_Фрагмент документа_:
========================================

Но мы должны идти дальше тем же последовательным путем в наших поисках за предметом познания и критериями истины. Альтернативный элемент сразу ставит познание в совершенно иное положение, ибо одобрение или неодобрение связано с чувством, которое возникает по поводу отношения к ценностям. Познание таким образом представляет из себя процесс, который определяется чувствами, а чувства, если их рассматривать с психологической точки зрения, суть удовольствие или неудовольствие. Вывод отсюда, что удовольствие или неудовольствие руководят (leiten) всяким познанием. Оно состоит только в признании ценности этого чувства. Вот почему Риккерт и говорит [17]: «Познание есть признание или отклонение». Необходимым выводом из этого является, что предмет познания будет найден, когда мы установим, что утверждается, «признается» или отрицается, «отвергается» в суждении. Мы нашли, что этим предметом может быть только ценность, признание или непризнание, которое связано с чувством удовольствия или неудовольствия. Но это чувство совершенно своеобразно. К пояснению его мы и перейдем теперь.
В игре представлений то и дело происходят перемены: одни из них сопряжены с удовольствием, другие – со страданием. Здесь возможны самые разнообразные сочетания. Но эта гедоническая ценность представлений стоит в прямой зависимости от места, времени, настроения и т. д. Ценность, которую мы признаем в суждении, обладает одной особенностью, которая полагает между ней и только что упомянутым разрядом ценностей резкую границу. Стремление к познанию находит удовлетворение, если мы в конечном результате добились того, чего мы не можем назвать иначе, как чувством удовольствия. Это своеобразное чувство удовольствия есть достоверность. Полное удовлетворение дает очевидность суждений или же возможность обоснования их такими суждениями. И если даже то содержание сознания, которое послужило материалом суждения и дало повод к этому чувству достоверности, только мимолетно, то самое чувство, которое явилось результатом утверждения или отрицания, приобретает особую силу. Самое явление могло претерпеть тысячи изменений, наконец, совсем исчезнуть – это не оказывает никакого влияния на значимость, на силу суждения как такового. Оно получает абсолютную, неограниченную временем силу. Достоверность, о которой мы говорим, есть, с психологической точки зрения, чувство удовольствия, но в то же время в силу своей вневременной значимости (Geltung) она получает для нас особую ценность, которой нет в других чувствах. Эта ценность благодаря своей независимости от пространства и времени освобождается не только от всякой зависимости от содержания сознания, которое преходяще, но оно внушает нам чувство своеобразной зависимости и подчинения. Она выдвигает перед нами необходимость, долженствование судить так, а не иначе. Суждение приобретает от нее характер безусловной необходимости. Этой необходимостью обладает каждое суждение, которое очевидно, а следовательно, и опыт: и при простом констатировании факта сознания дело идет о признании необходимости долженствования высказать такое суждение, а не иное.

========================================

_Выдержки из материала_:
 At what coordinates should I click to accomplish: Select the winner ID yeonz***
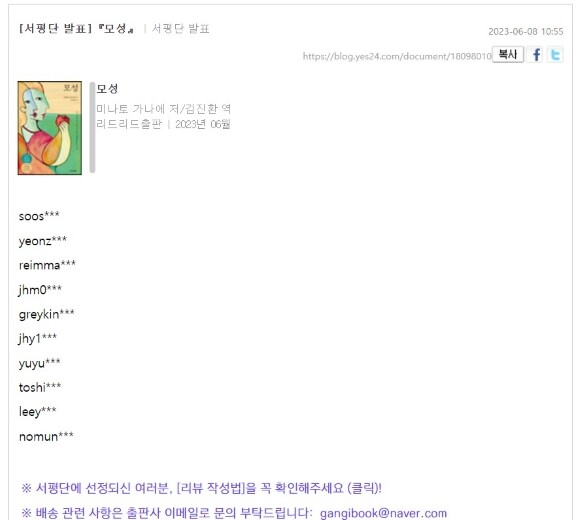43,241
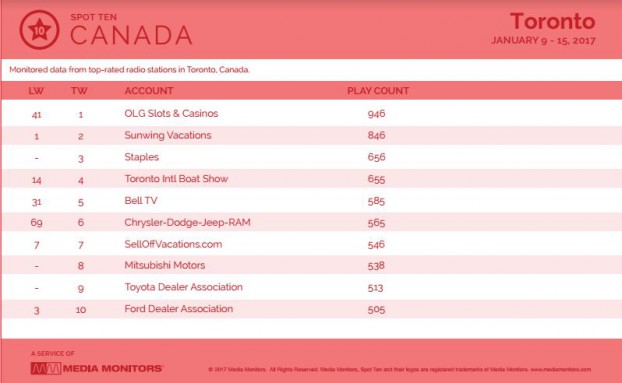The image size is (622, 383).
Task: Click the ACCOUNT column header
Action: click(149, 91)
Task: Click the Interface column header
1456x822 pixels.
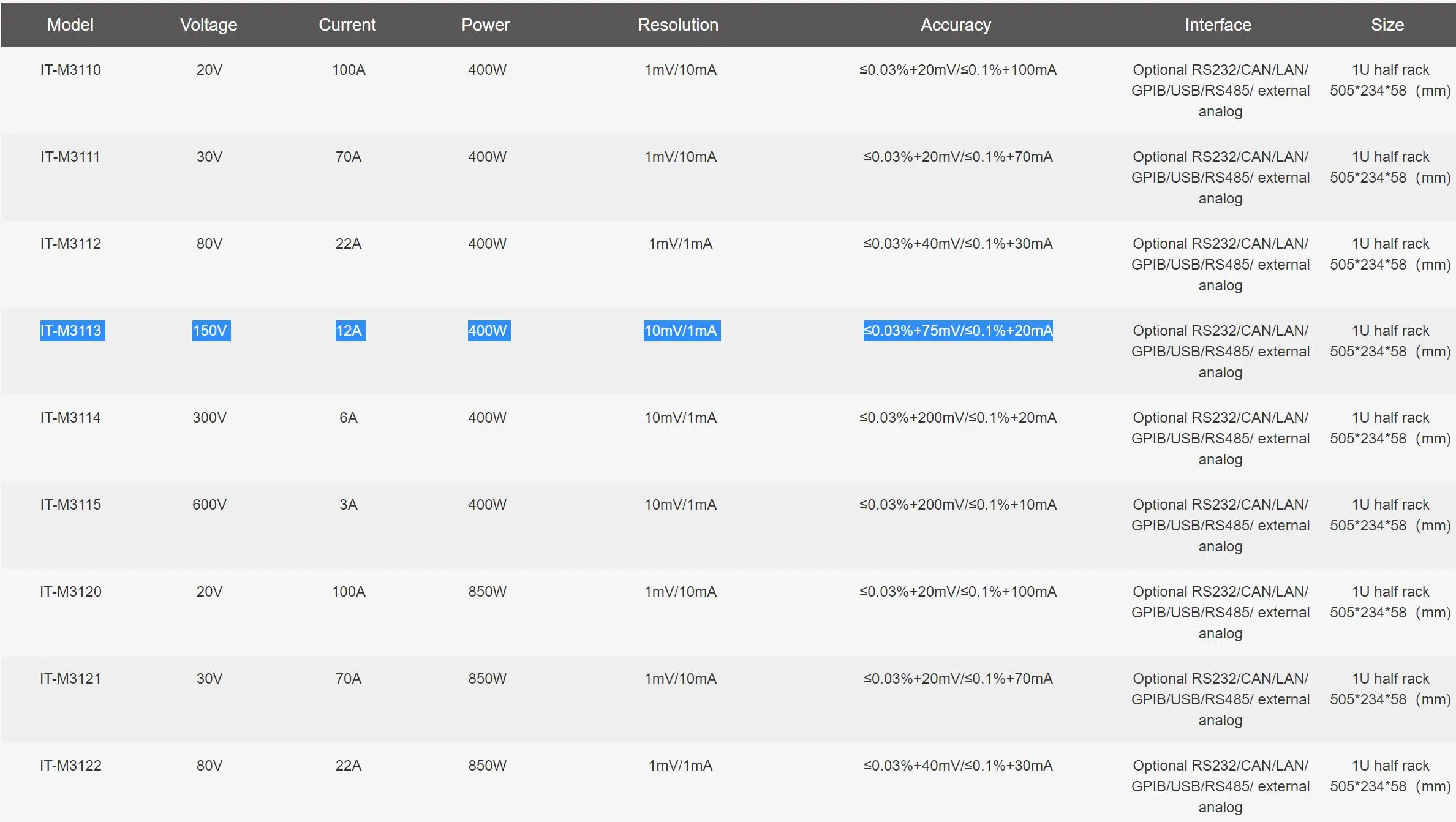Action: (x=1217, y=25)
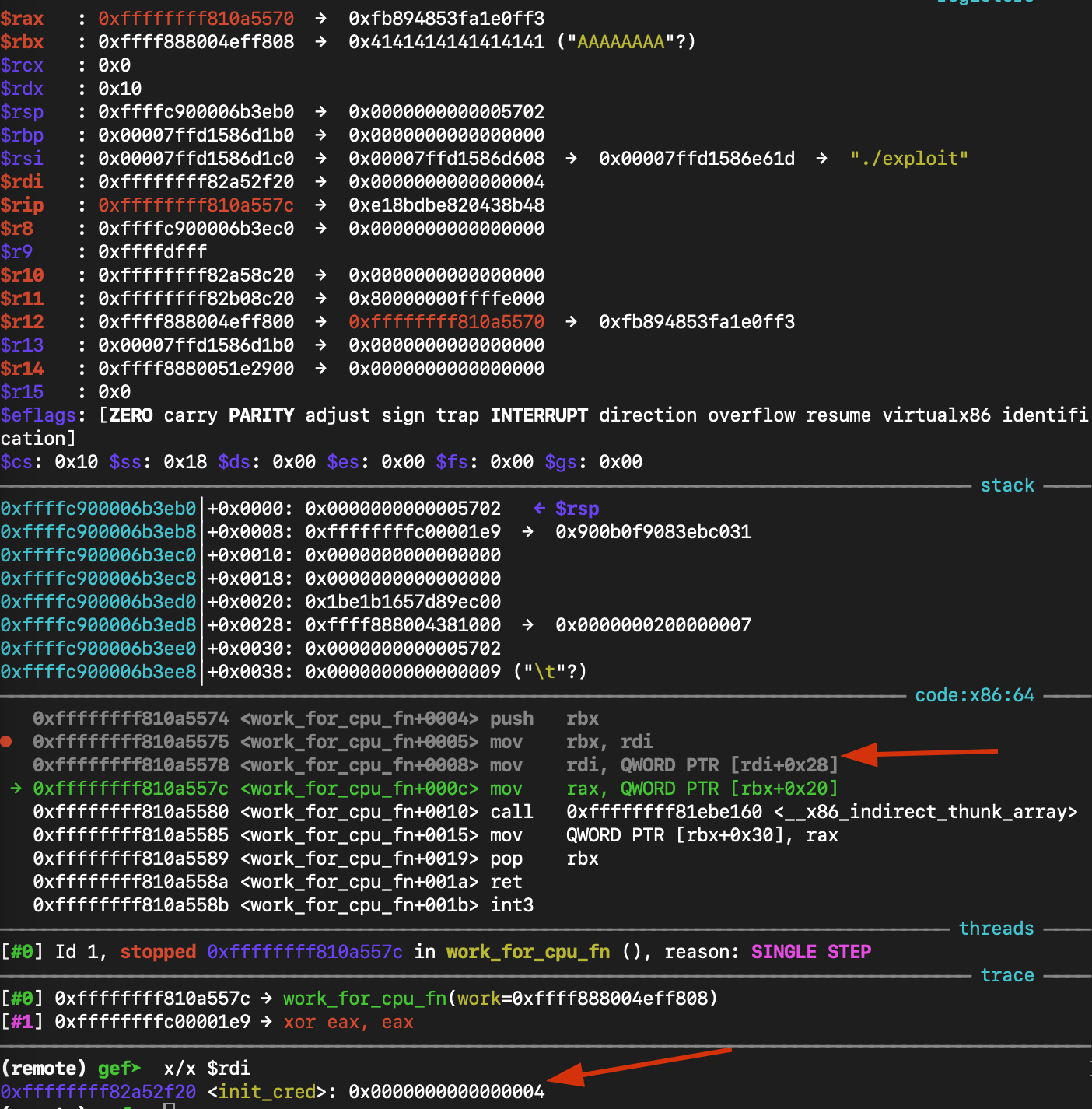Click the code:x86:64 section header
Screen dimensions: 1092x1109
[974, 695]
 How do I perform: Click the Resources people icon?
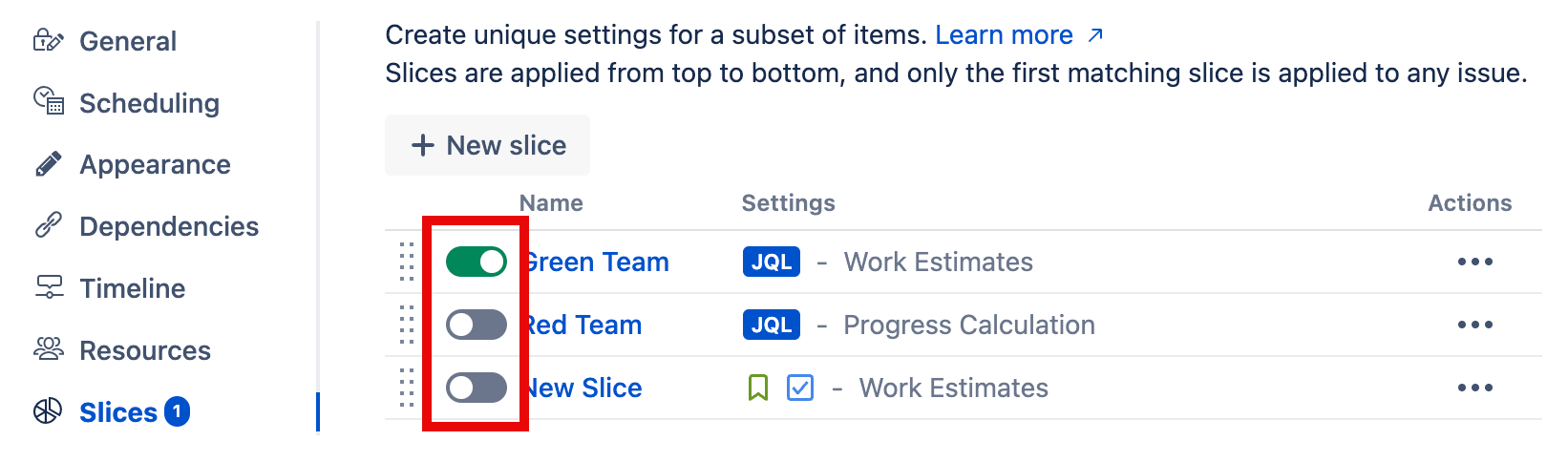(x=48, y=349)
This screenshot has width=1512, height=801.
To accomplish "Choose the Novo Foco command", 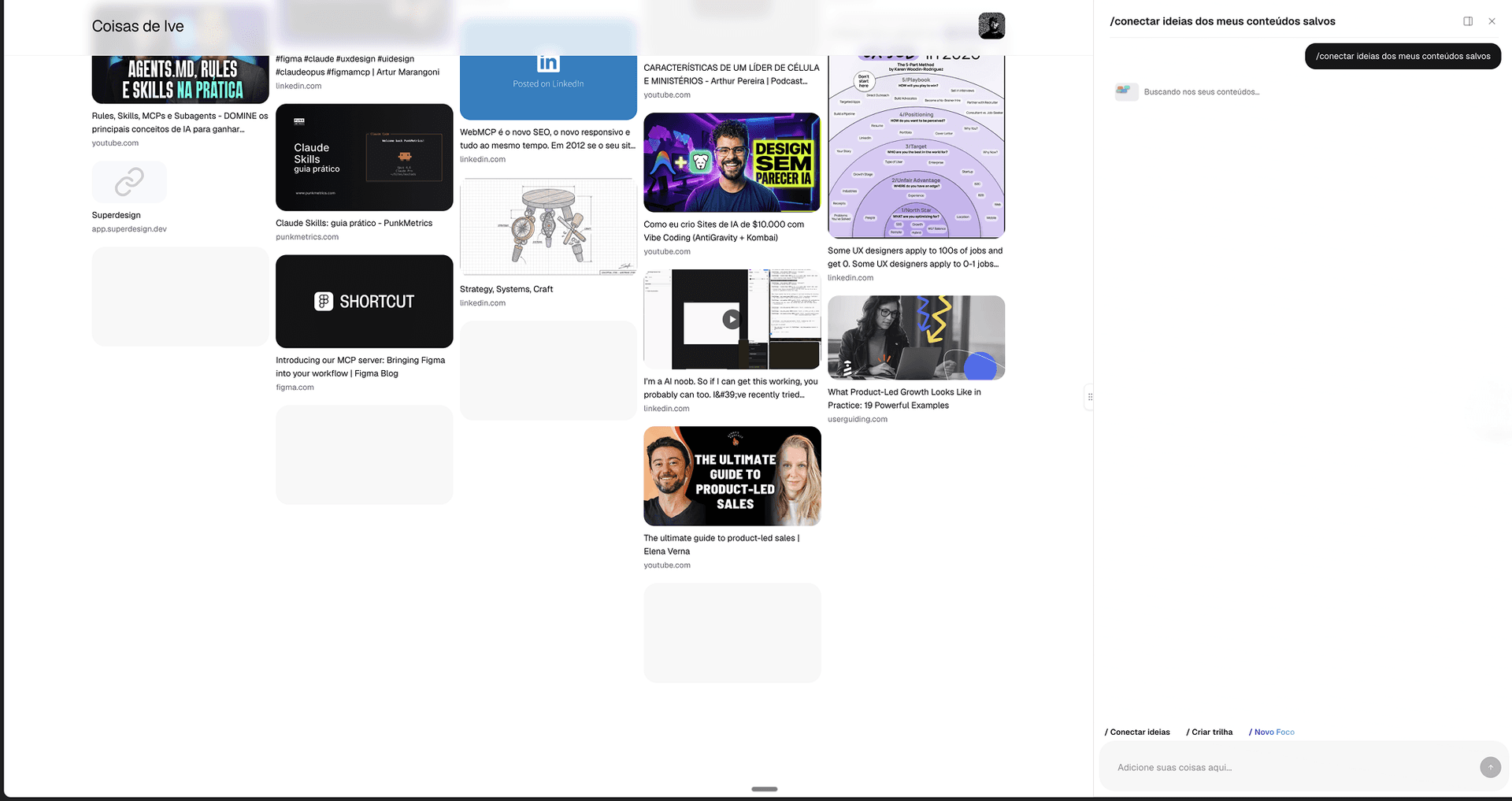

========================================

_Задание_:
Установите, соответствуют ли фрагменту о познании и достоверности следующие утверждения. Для каждого ответьте «да» или «нет» и приведите точной цитатой решающие слова фрагмента.
1. Риккерт определяет познание как признание или отклонение.
2. Гедоническая ценность представлений не зависит от места и времени.
3. Своеобразное чувство удовольствия, которое приносит удовлетворение стремлению к познанию, есть достоверность.

_Ответ_:
1. Да: „Познание есть признание или отклонение“.
2. Нет: „эта гедоническая ценность представлений стоит в прямой зависимости от места, времени, настроения и т. д.“
3. Да: „Это своеобразное чувство удовольствия есть достоверность“.